Window on Eurasia: Some Volga Tatars Want to Revive Use of Arabic Script for Their Language

Paul Goble


            Staunton, October 7 – Mustafa Cemilev, the leader of the Crimean Tatars, says that Moscow is worried about the impact of the Crimean Tatars on the Volga Tatars in the Middle Volga, fearful that developments on the Russian-occupied Ukrainian peninsula will affect the Turkic Muslim populations of the Middle Volga (ru.krymr.com/content/article/26624317.html).


            But the Russian authorities would face a far larger problem if some Volga Tatars get their way and their national language is once again written in the Arabic script as it was for centuries before the Soviets replaced that first with a Latin-based script and then with one modelled on the Russian Cyrillic one.


            Most people in both Russia and the West have focused on the way in which this break with the Arabic script cut the Muslim peoples off from the Arabic of the Koran and other Islamic religious texts, but equally profoundly, it cut these peoples off from their national literary traditions and perhaps equally important from each other.

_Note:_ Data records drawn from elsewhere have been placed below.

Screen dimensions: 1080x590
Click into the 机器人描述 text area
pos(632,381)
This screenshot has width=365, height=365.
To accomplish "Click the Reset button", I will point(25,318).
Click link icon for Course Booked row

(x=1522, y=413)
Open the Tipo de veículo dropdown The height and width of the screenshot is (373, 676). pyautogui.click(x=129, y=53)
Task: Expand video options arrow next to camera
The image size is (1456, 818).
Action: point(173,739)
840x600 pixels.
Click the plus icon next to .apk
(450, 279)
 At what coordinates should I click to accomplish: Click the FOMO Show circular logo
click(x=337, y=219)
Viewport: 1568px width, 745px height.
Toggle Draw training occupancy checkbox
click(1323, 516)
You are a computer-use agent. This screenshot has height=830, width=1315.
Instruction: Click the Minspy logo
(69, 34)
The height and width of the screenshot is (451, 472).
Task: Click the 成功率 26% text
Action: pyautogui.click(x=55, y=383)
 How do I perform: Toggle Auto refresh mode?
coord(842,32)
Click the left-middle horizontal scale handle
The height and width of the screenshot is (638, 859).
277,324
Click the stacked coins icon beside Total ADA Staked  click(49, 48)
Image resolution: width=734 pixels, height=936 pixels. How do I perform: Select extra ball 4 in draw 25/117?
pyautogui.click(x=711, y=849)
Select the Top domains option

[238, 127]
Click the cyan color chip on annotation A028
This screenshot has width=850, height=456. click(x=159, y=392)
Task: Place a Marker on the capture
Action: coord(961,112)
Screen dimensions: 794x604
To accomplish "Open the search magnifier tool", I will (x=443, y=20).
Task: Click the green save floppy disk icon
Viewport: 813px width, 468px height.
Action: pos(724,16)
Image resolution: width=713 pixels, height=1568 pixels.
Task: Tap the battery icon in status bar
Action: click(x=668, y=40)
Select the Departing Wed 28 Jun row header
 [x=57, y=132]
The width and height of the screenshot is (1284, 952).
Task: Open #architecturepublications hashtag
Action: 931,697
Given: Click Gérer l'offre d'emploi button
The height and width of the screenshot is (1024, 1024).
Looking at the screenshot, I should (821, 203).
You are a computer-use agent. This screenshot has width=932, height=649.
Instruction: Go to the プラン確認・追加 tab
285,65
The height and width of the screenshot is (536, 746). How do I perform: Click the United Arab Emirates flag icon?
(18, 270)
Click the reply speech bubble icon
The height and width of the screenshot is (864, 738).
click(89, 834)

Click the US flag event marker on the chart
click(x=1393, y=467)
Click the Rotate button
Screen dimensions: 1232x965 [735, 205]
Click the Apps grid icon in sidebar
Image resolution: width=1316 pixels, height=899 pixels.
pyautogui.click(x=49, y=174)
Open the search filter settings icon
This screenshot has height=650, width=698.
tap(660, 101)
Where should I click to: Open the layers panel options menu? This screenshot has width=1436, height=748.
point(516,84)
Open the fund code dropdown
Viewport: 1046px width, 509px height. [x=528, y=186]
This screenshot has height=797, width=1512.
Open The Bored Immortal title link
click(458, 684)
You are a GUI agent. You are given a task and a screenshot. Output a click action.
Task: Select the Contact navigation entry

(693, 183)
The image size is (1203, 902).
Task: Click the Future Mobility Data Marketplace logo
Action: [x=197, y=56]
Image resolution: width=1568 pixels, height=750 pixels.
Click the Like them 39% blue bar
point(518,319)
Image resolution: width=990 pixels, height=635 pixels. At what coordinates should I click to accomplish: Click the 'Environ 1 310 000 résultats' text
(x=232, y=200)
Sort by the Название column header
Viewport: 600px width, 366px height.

            (Turkic languages written in Arabic script are far more similar than those written in Latin or Cyrillic script because the latter emphasize variations in the vowels among these languages rather than the commonalities based on consonants. Someone who knows one of the languages can read almost all of them if they are written in Arabic script rather than in the others.)


            Leaders of the Union of Muslim Youth of Russia have announced plans to revive the Old Tatar language in the Arabic script, the alphabet in which Turko-Tatar literature was written between the 13th and early 20th centuries. That will allow Tatars now to read Islamic theological literature in that language, the union says (ng.ru/regions/2014-10-07/1_tatary.html).


            The union is organizing four small groups to study Old Tatar and the Arabic script, a modest effort and one that not appear to conflict with Russian legislation that specifies that all languages in the Russian Federation must be written in Cyrillic. But the authors of this idea clearly have bigger goals than just teaching a small cadres of linguistic experts.


            Tatar political analyst Ruslan Aysin, for example, says that “the idea [of learning Old Tatar in Arabic script] is a good one. But it may encounter certain difficulties, in particular the lack of knowledge by a majority of Tatar young people of their native language even at the everyday level.” It would be better for those with an interest in such texts to study contemporary Tatar and Arabic separately.


            That the union is not advocating that is suggestive in two other respects. On the one hand, it shows that an increasing number of Tatars are sufficiently interested in their Muslim roots, including the important reformers of the jaded movement of the late 19th and early 20th centuries that they are prepared to ignore Turkey’s calls for a common Latin script for all Turkic peoples.


            And on the other, it underscores that the process of the national revival of the Volga Tatars is going to be increasingly linked with other Turkic Muslim peoples and that the Tatars interested in promoting this see the best way to do that is by promoting a return to the Arabic script for their own language first.